» Instruction 1: According to the passage on model quantization, what sizes do the groups of contiguous elements typically have?
» Instruction 2: Write the next part of the passage on model quantization, picking up after its final sentence.

» Quoted passage:

================

This trade-off is especially visible in weight-only quantization, which reduces data transfer but does not accelerate the extra computation required to run matrix multiplications. The choice between activation quantization (such as A8W8) and weight-only quantization (such as A16W4) ultimately depends on the characteristics of the inference workload. Weight-only quantization often performs better in local deployments with smaller batch sizes and reasoning-heavy tasks, where memory bandwidth is a limiting factor. In contrast, activation quantization tends to be more effective for large-context prefills and high-throughput serving scenarios, where compute becomes the dominant bottleneck.

Fig. 2: A8W8 vs. A16W4 decoding performance across various batch sizes. A8W8 tends to outperform A16W4 in more compute-bound scenarios. A16W4 tends to perform worse than 16-bit matrix multiplication due to the additional cost of explicit dequantization

Popular methods such as AWQ and HQQ rely on linear quantization with grouping, a design that balances efficiency with accuracy. In symmetric linear quantization, dequantization is expressed as a simple scaling operation. A more flexible variant, asymmetric linear quantization, introduces an additional offset, allowing dequantization to be implemented as a fused multiply-add operation that maps efficiently to modern GPU hardware.

Grouping further improves accuracy by assigning shared parameters to small blocks of tensor elements rather than individual values. These groups typically consist of contiguous elements of size 32, 64, or 128. While simple, this approach substantially reduces quantization error at low-bit widths and has become a core component of most practical low-bit quantization schemes.

================

Records for finding displayed items:

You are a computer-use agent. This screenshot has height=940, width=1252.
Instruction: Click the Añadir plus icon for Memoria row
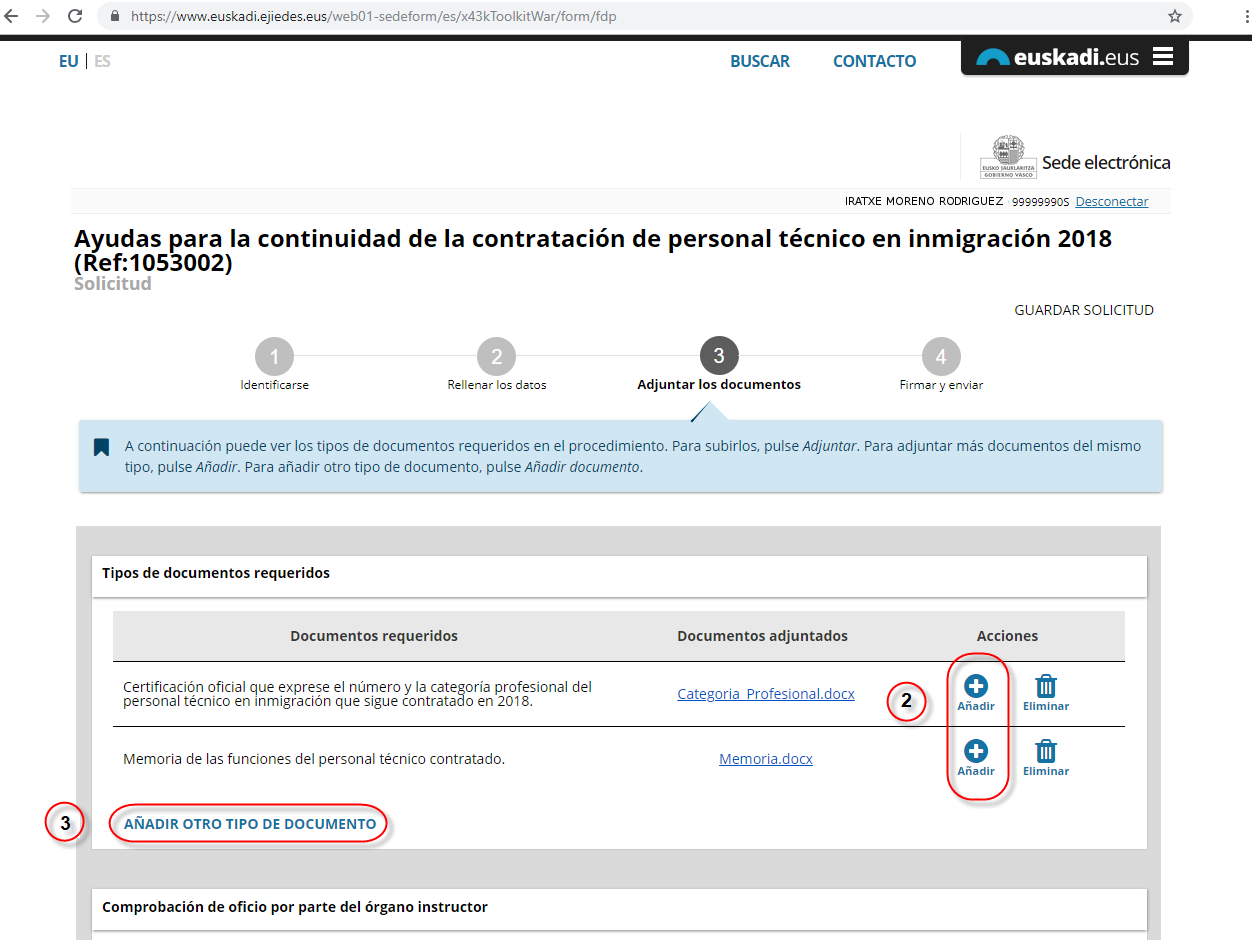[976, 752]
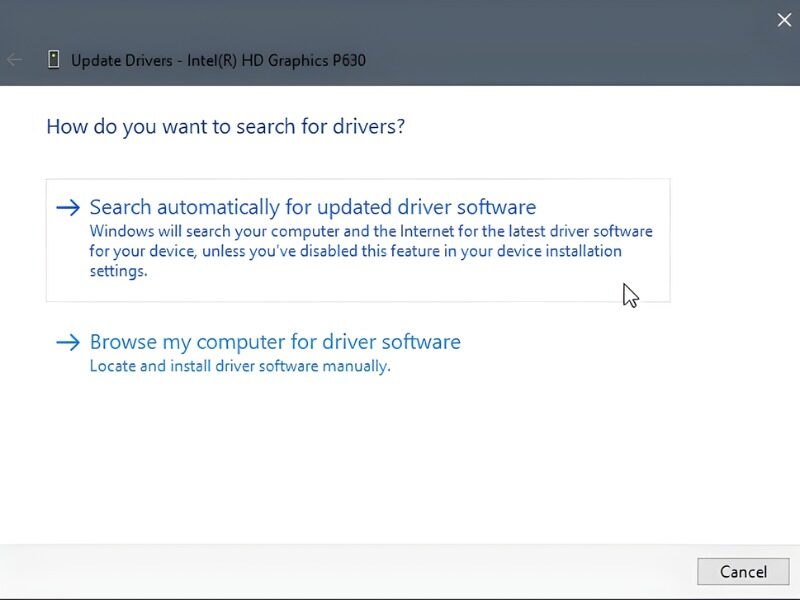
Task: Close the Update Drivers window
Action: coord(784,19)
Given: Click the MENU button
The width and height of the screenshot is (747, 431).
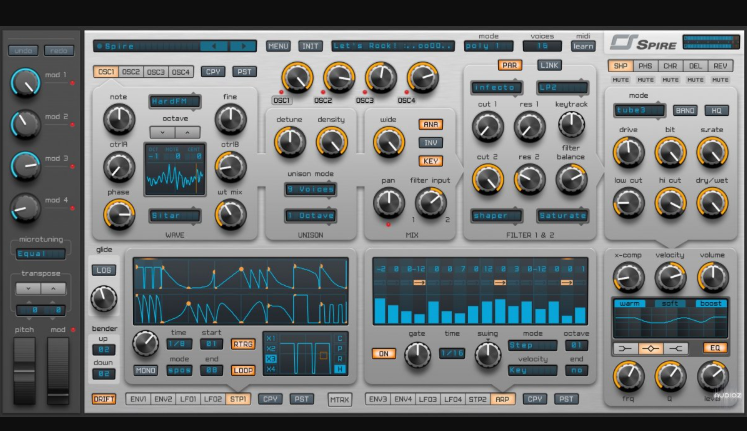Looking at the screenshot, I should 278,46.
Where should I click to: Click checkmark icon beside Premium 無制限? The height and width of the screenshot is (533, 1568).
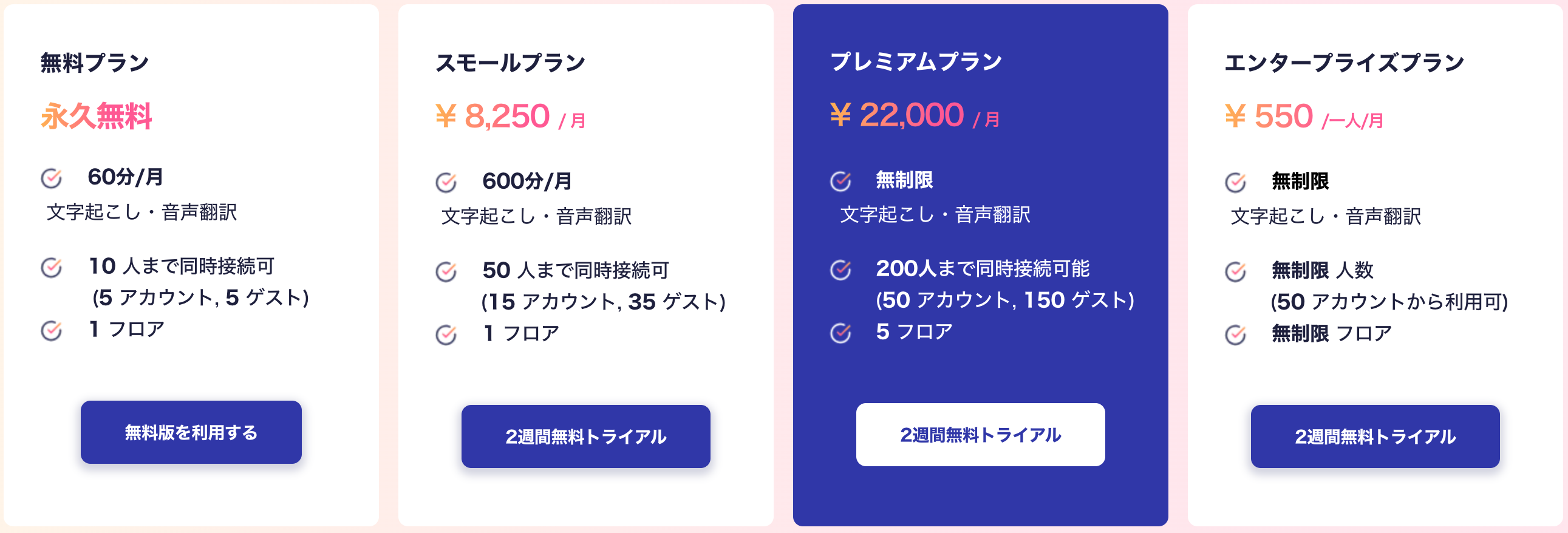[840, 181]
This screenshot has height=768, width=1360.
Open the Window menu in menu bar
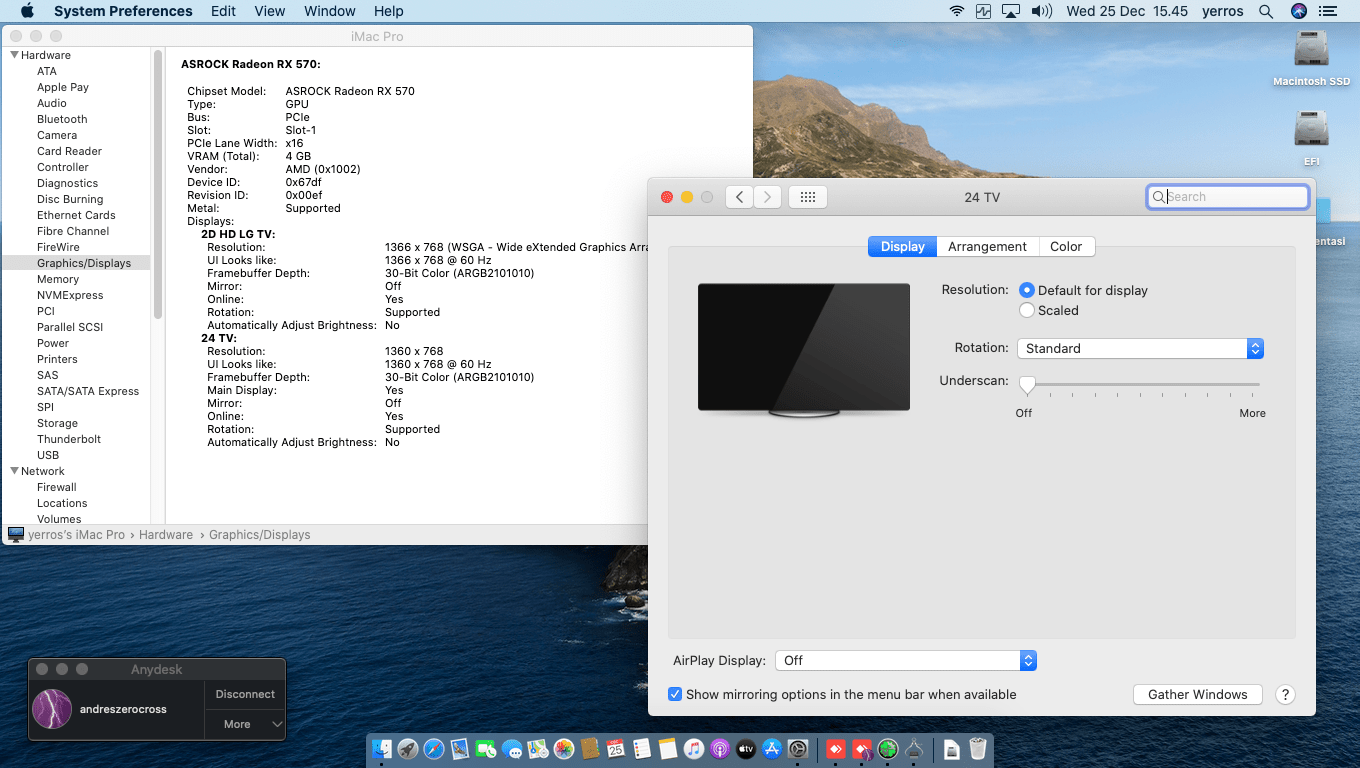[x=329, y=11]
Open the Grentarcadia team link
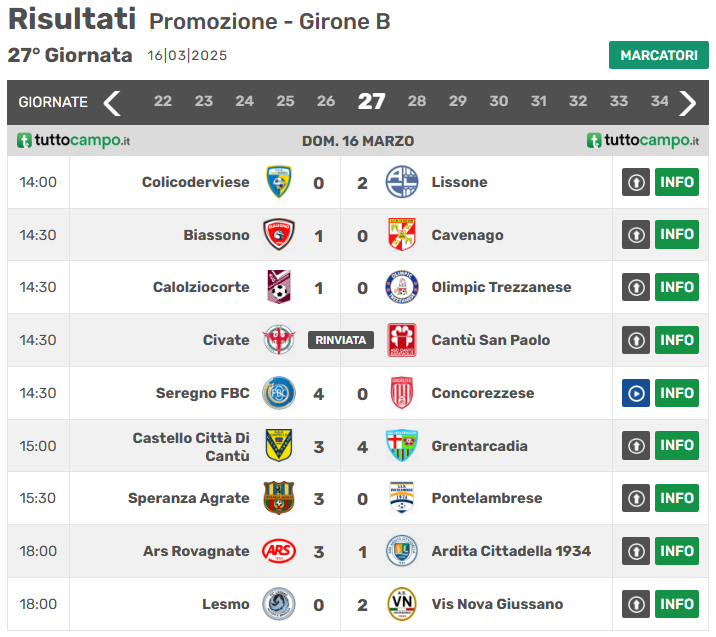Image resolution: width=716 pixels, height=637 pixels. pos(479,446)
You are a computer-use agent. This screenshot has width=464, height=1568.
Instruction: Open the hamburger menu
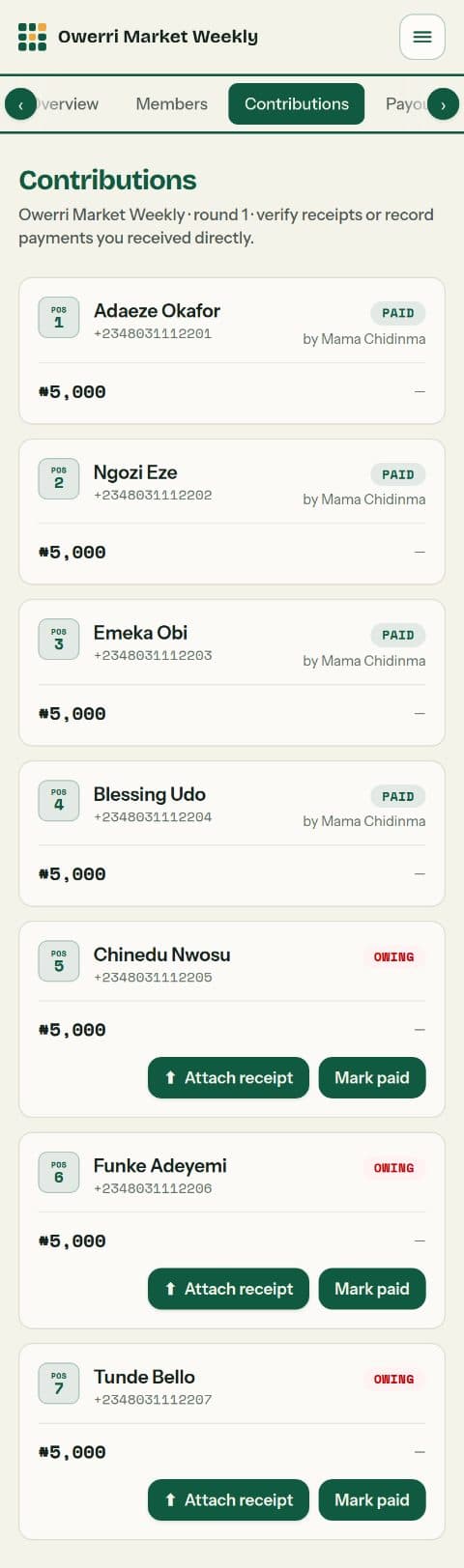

================

» Task answer 1: They typically consist of 32, 64, or 128 contiguous elements.

» Task answer 2:
Fig. 3: Linear quantization overview where a matrix W is decomposed into Wq (low-bit tensor) and additional floating-point scales (s) and zero-points (z)

On the activation side, two 8-bit approaches are commonly used: channel-wise quantization and per-block quantization. Channel-wise quantization is straightforward and efficient, making it well suited for on-the-fly inference. The required rescaling can be applied directly after matrix multiplication, allowing for a highly efficient implementation on modern GPUs.

Per-block quantization, popularized by systems such as JetFire and DeepSeek V3, takes a more fine-grained approach. By dividing tensors into small tiles and assigning an independent scale to each block, this method limits the impact of outliers and reduces quantization error. It is particularly effective in quantization-aware training, where preserving pre-training accuracy is critical, while still delivering practical Tensor Core speedups.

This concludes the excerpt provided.